Unless otherwise indicated for a particular Series by Board Resolution, Officers’ Certificate or supplemental indenture, the provisions of Sections 3.7, 3.8 and 3.9 shall be applicable to any sinking fund for the retirement of the Securities of a Series.

The minimum amount of any sinking fund payment provided for by the terms of the Securities of any series is referred to as a “mandatory sinking fund payment,” and any payment in excess of such minimum amount provided for by the terms of the Securities of any Series is referred to as an “optional sinking fund payment.” If provided for by the terms of the Securities of any Series, the cash amount of any sinking fund payment may be subject to reduction as provided in Section 3.8. Each sinking fund payment shall be applied to the redemption of the Securities of any Series as provided for by the terms of the Securities of such Series.

Section 3.8.    Satisfaction of Sinking Fund Payments with Securities.

The Company (a) may deliver outstanding Securities of a Series other than any Securities previously called for redemption and (b) may apply as a credit the Securities of a Series that have been redeemed either at the election of the Company pursuant to the terms of such Securities or through the application of permitted optional sinking fund payments pursuant to the terms of such Securities, in each case in satisfaction of all or any part of any sinking fund payment with respect to the Securities of such Series required to be made pursuant to the terms of such Securities, provided that such Securities have not been previously so credited. Such Securities shall be received and credited for such purpose by the Trustee at the redemption price specified in such Securities for redemption through operation of the sinking fund and the amount of such sinking fund payment shall be reduced accordingly.

Section 3.9.    Redemption of Securities for Sinking Fund.

Tasks for this exercise
1/ In the sinking fund provisions, rewrite the passage from "Unless otherwise indicated" up to and including "of a Series.", substituting "resolution of the Board of Directors" for "Board Resolution".
2/ List every section number cited in the sinking fund provisions.

Dataset section
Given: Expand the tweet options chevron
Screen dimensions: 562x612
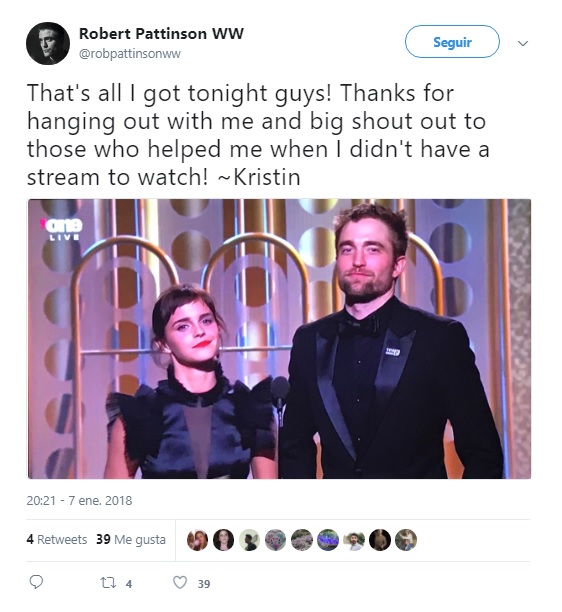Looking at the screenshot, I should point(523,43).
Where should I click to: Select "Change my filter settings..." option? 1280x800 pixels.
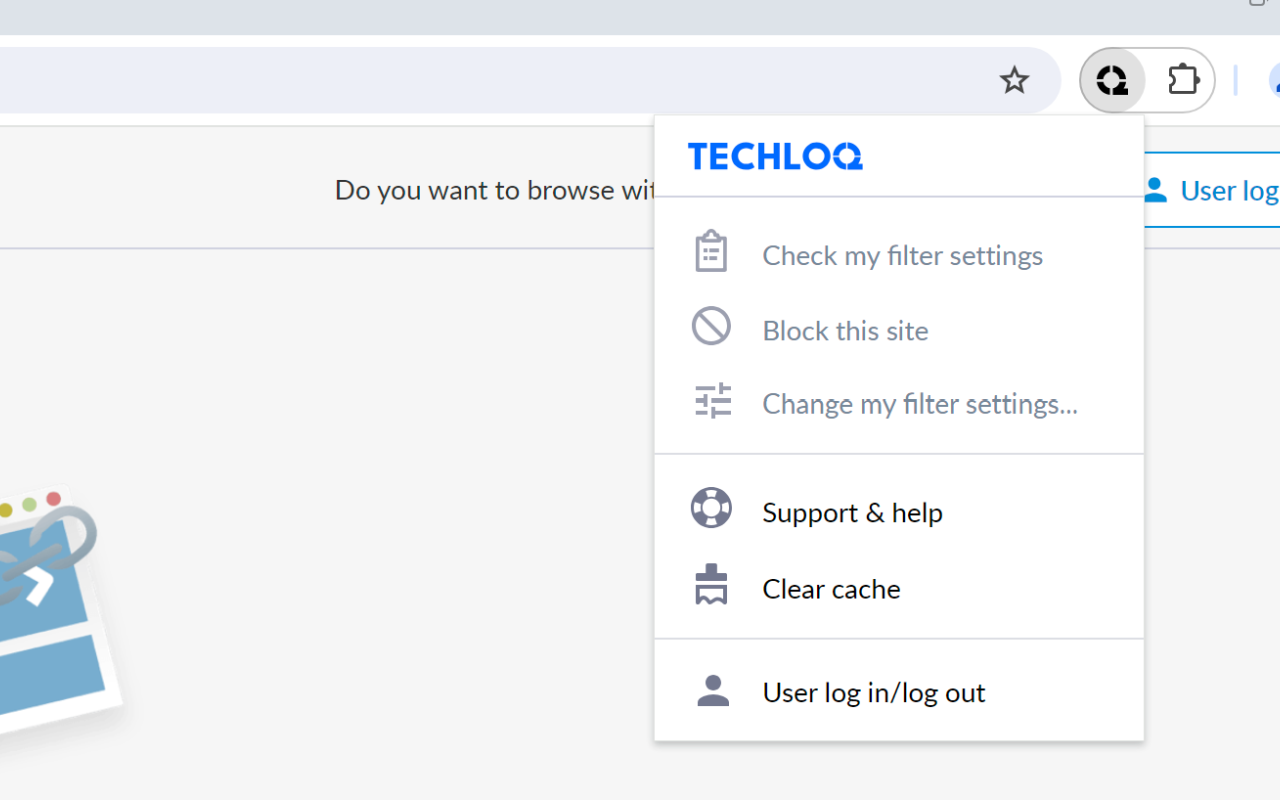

Responses
1/
Unless otherwise indicated for a particular Series by resolution of the Board of Directors, Officers’ Certificate or supplemental indenture, the provisions of Sections 3.7, 3.8 and 3.9 shall be applicable to any sinking fund for the retirement of the Securities of a Series.

2/ 3.7, 3.8, 3.9